Parmi les instruments internationaux issus de la Conférence des Nations Unies sur l’environnement et le développement ou Sommet de la Terre, qui s’est tenue en 1992 à Rio de Janeiro (Brésil), la Convention des Nations Unies sur la lutte contre la désertification a été adoptée à Paris le 17 juin 1994. 193 États l’ont ratifiée. En effet, reconnaissant la désertification comme un problème environnemental, social et économique grave et persistant, malgré les efforts de la communauté internationale pour en venir à bout, les États présents à Rio ont exprimé leurs préoccupations face à ce problème et ont pris la résolution de préparer un accord dédié à la lutte contre la désertification. Cet accord est devenu l’une des pierres angulaires du droit international de l’environnement. Juridiquement contraignant pour les Parties qui doivent en appliquer les dispositions, les échos du discours global qu’il véhicule sont appelés à être intégrés aux politiques nationales des Parties, particulièrement les pays les plus affectés par le phénomène de désertification comme le Burkina Faso.
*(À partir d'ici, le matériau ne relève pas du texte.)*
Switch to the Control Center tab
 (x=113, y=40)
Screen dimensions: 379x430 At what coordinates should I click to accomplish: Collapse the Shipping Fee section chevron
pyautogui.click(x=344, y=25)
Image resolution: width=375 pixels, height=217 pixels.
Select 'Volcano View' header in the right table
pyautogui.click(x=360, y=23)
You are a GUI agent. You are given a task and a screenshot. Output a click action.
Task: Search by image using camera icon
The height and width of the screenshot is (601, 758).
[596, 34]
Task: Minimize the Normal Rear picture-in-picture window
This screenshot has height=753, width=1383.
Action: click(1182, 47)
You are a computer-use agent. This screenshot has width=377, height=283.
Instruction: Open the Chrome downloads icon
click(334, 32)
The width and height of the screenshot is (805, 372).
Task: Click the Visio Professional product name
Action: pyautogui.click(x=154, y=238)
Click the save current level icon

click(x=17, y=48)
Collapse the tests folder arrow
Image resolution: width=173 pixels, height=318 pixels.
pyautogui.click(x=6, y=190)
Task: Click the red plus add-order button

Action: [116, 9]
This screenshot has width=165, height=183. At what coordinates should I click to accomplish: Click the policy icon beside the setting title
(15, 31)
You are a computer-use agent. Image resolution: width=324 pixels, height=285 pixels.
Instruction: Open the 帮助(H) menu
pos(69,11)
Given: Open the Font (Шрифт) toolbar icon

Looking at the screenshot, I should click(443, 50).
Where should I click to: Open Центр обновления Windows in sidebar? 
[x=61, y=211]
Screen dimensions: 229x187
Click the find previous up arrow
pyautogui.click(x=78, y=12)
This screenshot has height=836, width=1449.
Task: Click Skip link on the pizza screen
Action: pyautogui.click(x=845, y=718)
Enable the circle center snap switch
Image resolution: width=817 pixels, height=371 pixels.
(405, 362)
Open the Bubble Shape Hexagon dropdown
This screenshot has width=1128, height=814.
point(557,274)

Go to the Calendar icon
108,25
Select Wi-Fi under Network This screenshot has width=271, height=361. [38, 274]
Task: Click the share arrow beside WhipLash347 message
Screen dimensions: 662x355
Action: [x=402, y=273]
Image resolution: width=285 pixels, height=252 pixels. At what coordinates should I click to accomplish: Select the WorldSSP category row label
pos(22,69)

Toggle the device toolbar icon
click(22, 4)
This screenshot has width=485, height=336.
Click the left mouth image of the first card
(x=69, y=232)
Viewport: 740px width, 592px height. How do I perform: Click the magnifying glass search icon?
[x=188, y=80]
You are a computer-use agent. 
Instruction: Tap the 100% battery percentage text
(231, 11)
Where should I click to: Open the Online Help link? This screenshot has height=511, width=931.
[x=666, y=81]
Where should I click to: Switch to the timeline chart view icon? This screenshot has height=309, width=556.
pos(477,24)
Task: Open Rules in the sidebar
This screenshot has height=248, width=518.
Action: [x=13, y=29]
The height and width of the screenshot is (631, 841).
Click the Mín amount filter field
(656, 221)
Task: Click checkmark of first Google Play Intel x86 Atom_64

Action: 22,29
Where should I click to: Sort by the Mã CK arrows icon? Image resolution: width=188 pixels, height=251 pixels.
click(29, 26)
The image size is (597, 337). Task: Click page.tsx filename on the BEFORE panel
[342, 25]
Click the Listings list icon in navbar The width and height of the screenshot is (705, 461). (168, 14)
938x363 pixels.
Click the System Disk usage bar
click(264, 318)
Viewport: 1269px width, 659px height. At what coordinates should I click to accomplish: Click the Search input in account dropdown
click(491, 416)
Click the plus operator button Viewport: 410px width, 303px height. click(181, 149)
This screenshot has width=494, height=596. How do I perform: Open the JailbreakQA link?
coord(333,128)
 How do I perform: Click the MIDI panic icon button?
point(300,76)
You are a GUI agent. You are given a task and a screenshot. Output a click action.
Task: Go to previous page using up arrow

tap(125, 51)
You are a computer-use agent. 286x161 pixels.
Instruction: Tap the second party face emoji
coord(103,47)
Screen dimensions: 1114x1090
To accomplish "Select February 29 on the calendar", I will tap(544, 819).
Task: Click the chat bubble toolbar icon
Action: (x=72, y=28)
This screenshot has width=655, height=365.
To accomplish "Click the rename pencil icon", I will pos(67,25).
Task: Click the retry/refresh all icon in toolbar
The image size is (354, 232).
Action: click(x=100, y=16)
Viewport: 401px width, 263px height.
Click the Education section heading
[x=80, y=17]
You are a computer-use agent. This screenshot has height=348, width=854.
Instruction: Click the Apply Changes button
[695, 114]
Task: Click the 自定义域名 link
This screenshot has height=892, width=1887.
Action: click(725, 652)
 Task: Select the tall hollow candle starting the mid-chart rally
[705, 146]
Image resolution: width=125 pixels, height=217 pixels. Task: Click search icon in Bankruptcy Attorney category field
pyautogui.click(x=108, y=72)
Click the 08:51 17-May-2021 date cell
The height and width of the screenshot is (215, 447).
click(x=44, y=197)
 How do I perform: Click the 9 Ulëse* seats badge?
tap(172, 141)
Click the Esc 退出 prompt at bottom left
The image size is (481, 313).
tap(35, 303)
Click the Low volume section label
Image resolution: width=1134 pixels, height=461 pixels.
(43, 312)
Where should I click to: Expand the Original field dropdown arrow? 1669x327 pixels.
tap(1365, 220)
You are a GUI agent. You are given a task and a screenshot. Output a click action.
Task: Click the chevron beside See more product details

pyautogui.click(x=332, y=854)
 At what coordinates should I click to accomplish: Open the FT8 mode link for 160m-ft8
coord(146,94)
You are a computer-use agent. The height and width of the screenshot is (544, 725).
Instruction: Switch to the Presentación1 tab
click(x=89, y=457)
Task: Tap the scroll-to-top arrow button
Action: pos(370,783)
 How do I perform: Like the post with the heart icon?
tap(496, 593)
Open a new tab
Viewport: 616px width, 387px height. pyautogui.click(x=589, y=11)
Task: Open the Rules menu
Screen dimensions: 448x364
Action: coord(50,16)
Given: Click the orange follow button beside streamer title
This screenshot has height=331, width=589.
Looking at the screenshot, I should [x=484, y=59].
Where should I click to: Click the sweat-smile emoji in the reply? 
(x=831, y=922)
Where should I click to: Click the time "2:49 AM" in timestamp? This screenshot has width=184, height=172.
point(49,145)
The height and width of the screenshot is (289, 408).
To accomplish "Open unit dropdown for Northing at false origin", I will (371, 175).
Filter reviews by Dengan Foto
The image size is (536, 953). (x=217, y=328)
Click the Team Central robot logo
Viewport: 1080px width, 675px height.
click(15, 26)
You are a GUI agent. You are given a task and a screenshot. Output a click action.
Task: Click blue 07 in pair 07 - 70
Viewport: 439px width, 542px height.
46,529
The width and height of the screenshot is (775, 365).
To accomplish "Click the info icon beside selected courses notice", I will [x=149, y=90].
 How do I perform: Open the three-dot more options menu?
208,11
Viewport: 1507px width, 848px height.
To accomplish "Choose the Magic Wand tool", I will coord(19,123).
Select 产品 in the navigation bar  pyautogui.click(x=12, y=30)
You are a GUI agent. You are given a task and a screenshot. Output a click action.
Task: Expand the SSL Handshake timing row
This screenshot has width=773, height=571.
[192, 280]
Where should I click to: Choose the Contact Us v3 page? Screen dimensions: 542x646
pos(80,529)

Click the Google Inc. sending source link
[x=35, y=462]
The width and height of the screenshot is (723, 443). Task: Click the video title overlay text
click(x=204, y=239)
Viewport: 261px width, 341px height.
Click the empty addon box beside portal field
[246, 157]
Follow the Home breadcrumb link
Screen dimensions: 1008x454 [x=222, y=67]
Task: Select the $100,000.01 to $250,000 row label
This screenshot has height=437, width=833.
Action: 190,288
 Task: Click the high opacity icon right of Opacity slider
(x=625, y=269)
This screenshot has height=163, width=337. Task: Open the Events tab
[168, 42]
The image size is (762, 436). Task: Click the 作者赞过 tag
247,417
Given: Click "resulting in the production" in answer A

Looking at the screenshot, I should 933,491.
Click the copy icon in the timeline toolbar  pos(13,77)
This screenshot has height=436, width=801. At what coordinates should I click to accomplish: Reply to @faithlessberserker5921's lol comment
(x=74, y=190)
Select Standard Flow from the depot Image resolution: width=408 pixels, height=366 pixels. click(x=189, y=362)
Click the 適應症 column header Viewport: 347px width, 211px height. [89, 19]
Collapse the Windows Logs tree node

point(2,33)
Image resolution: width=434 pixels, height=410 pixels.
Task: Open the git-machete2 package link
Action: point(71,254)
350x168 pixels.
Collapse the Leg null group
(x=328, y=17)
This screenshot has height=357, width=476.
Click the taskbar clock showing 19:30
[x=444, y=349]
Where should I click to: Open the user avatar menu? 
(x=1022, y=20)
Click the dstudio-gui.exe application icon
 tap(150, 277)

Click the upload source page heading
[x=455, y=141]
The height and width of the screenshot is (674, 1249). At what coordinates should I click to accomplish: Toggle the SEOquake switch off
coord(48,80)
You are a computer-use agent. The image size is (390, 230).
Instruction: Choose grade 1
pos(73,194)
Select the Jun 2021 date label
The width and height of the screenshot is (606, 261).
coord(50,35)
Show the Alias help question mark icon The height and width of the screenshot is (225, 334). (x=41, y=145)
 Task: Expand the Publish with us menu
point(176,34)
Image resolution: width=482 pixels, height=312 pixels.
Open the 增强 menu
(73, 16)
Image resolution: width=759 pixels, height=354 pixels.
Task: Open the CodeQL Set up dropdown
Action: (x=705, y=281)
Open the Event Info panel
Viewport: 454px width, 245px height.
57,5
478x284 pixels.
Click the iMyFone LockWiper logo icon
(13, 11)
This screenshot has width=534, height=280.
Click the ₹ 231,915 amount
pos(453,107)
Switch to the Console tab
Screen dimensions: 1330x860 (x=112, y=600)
Le présent article a pour objectif de questionner la mise en œuvre de la Convention des Nations Unies sur la lutte contre la désertification dans ce pays, plus d’une vingtaine d’années après son adoption, afin de porter un regard critique sur le chemin parcouru et celui qu’il reste à parcourir pour en vue des objectifs de la Convention.

 

Burkina Faso, initiatives nationales, Lutte contre la désertification, mise en œuvre.